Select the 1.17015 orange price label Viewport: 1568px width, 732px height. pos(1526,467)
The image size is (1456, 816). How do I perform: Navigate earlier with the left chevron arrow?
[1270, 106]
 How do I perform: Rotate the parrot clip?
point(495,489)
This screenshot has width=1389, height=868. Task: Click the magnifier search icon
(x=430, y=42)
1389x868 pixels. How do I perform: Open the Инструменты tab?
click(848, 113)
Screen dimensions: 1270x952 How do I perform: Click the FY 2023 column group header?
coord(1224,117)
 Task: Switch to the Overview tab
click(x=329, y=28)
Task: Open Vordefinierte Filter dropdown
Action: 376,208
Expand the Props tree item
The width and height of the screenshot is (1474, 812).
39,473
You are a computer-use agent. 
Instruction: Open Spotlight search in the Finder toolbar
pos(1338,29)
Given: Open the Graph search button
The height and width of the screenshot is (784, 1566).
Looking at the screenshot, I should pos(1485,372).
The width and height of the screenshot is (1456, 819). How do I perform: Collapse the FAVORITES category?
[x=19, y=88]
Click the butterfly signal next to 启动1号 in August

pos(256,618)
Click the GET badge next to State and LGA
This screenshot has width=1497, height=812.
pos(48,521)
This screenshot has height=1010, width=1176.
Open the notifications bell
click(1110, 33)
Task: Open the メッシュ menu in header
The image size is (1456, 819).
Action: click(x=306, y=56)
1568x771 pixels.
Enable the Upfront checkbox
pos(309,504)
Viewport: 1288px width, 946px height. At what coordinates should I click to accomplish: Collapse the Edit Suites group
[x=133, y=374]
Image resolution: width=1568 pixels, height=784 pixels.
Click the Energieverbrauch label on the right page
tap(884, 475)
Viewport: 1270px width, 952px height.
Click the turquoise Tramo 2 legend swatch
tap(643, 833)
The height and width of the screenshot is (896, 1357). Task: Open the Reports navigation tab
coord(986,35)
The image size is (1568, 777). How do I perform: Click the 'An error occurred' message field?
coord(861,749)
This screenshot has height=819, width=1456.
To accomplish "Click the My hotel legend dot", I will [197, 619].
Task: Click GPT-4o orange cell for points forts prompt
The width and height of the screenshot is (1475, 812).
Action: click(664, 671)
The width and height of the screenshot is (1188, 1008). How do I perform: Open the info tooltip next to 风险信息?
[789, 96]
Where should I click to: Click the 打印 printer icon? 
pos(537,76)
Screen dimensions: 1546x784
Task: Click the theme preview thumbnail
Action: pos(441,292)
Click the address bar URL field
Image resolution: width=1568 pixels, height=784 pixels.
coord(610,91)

▶ WHAT YOU NEED TO DO
Each line that holds the word "orange" should be extracted from the records.

▶ EXERCISE OUTPUT
Select the 1.17015 orange price label Viewport: 1568px width, 732px height. pos(1526,467)
Task: Click GPT-4o orange cell for points forts prompt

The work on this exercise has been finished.